The word selfish has a lot of negative connotations. It’s often associated with a thoughtless disregard for others, lack of empathy and overall bad attitude. And while a lot of those associations are grounded in some truth, selfishness has a time and place. It’s recognizing and acting upon those moments that can become a challenge.
How many times have you felt pressured into doing something you didn’t want to? Whether it was going to a dinner after a tiring workweek or going out of your way to do someone a favour on a day you weren’t feeling 100%, we’ve all been there. And it sucks. Sometimes all you really want is to be by yourself in your pajamas with a long night of The Wire and greasy food waiting for you, yet you feel this overwhelming pressure to satisfy the wants of other people.
So why do we force ourselves into these situations? Why can’t we just own up to the fact that we need a little time for ourselves? Is letting another person suffer momentary disappointment for the sake of your mental well-being all that bad? Do you really think that one acquaintance you see every four months will be sitting there at a bar, contemplating how miserable they are that you’re not around? We both know they won’t. So let’s start being a little more selfish with our time.
If there’s something you really don’t want to do, don’t. It’s okay to say no, to be a bit unavailable without any reason other than “I don’t want to.” This isn’t to say you should become a recluse and cut off all of your social engagements, but rather to appreciate the fact that when you don’t want to be somewhere it shows. Not only are you unhappy, you’re not adding anything special to the person or people you’re with either. It’s about understanding when the “me time” has to be taken.

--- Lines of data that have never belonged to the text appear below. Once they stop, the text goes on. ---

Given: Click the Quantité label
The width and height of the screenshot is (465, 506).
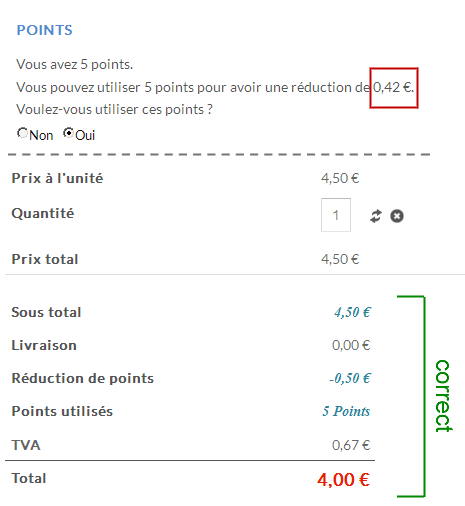Looking at the screenshot, I should [43, 213].
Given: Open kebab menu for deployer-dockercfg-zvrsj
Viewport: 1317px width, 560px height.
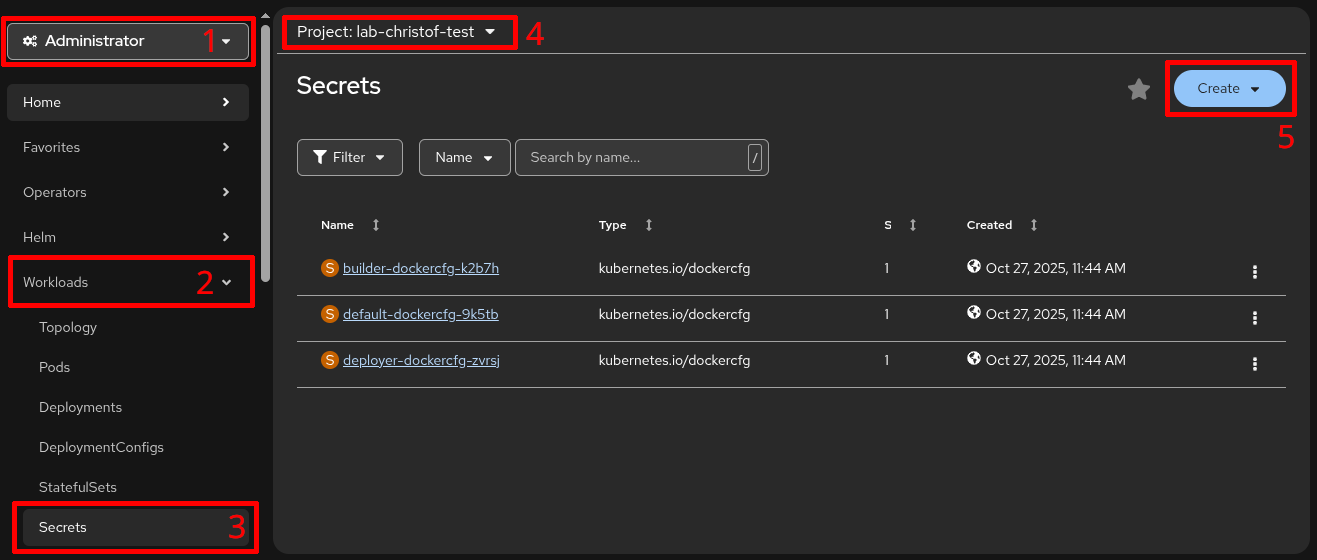Looking at the screenshot, I should (x=1254, y=364).
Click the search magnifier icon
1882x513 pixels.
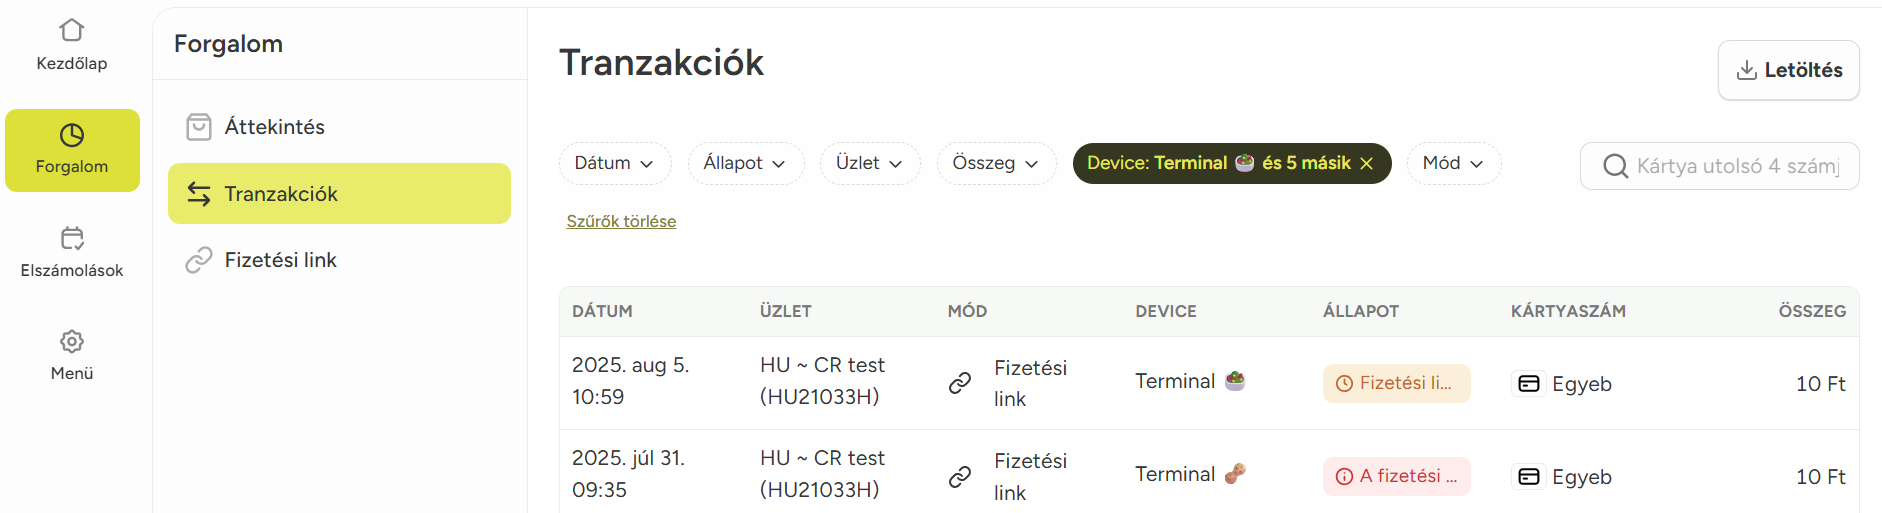point(1615,166)
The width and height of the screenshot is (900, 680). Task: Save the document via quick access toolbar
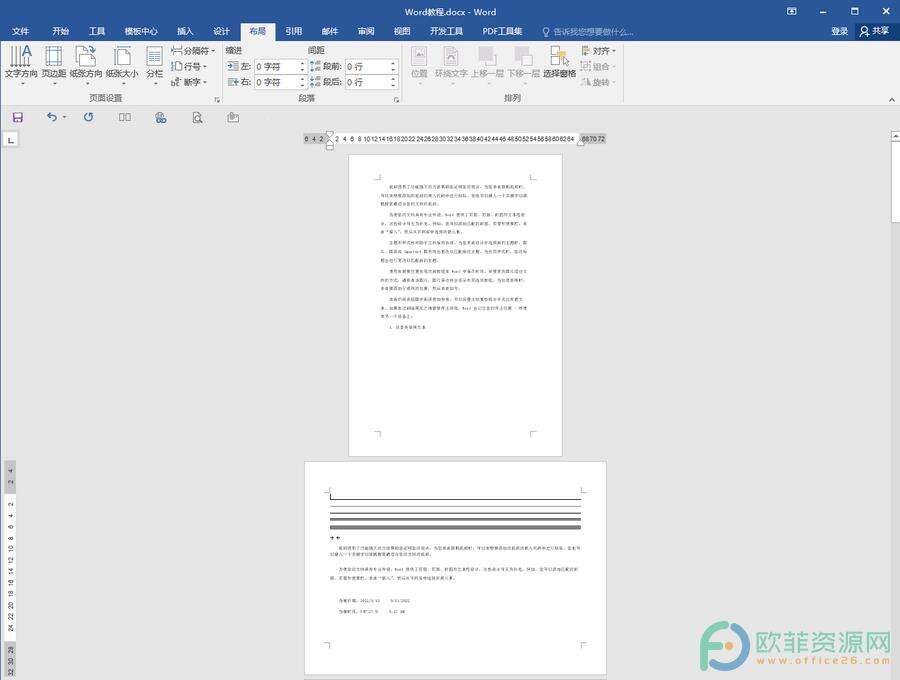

Putting yourself and your wants first can be tricky in the beginning. You might feel guilty, like you’re blowing people off or being self-involved, but you aren’t. Taking time to do the things you want is an exercise in self-care. You’ll feel refreshed, clear-minded and productive. You’ll begin to feel more accomplished; ticking things off your list you thought might never get done. You’ll take up a new hobby, dive into interesting projects and feel a greater satisfaction in the way you spend your time.
Ultimately, the life you live and the things you do should make you happy. If you’d rather go for a long run alone than grab drinks after work, do it. If you’d rather fall asleep at 9pm than hang out with your friends, do it. If you’d rather sleep in an extra hour than give someone a ride, by all means. No judgment here.